### RECORDS FOR THE EXERCISE:
_ _ _

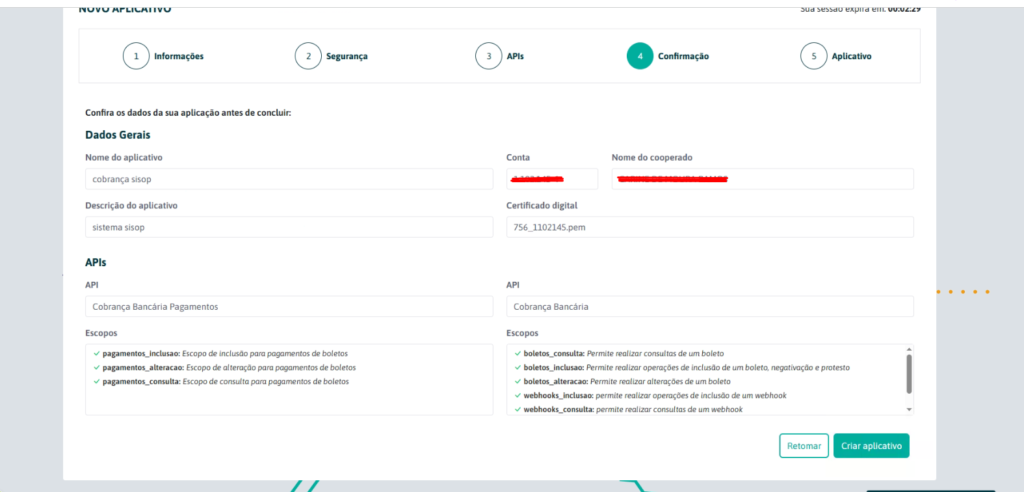Click the scopes list scroll up arrow
Image resolution: width=1024 pixels, height=492 pixels.
click(909, 350)
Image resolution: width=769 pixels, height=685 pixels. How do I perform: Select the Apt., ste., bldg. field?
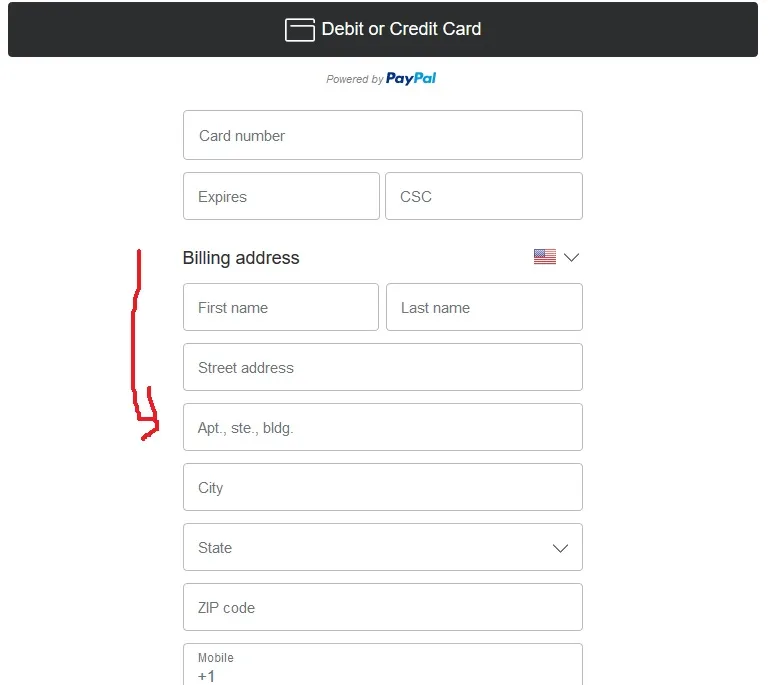pos(382,428)
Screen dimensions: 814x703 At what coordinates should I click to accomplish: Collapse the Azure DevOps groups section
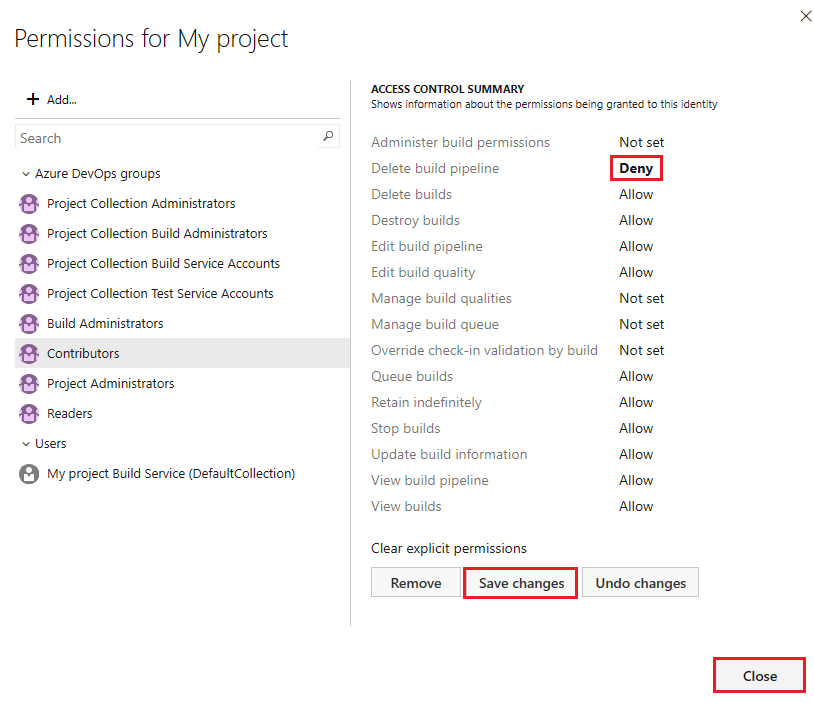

_ _ _

All that should appear in the response is the run of lines from the one with "Image resolution: width=769" through the final line of the records, restated exactly, with pictures omitted.

### ANSWER FOR THIS EXERCISE:
Image resolution: width=769 pixels, height=685 pixels. How do I perform: Select the Apt., ste., bldg. field?
pos(382,428)
Screen dimensions: 814x703 At what coordinates should I click to accomplish: Collapse the Azure DevOps groups section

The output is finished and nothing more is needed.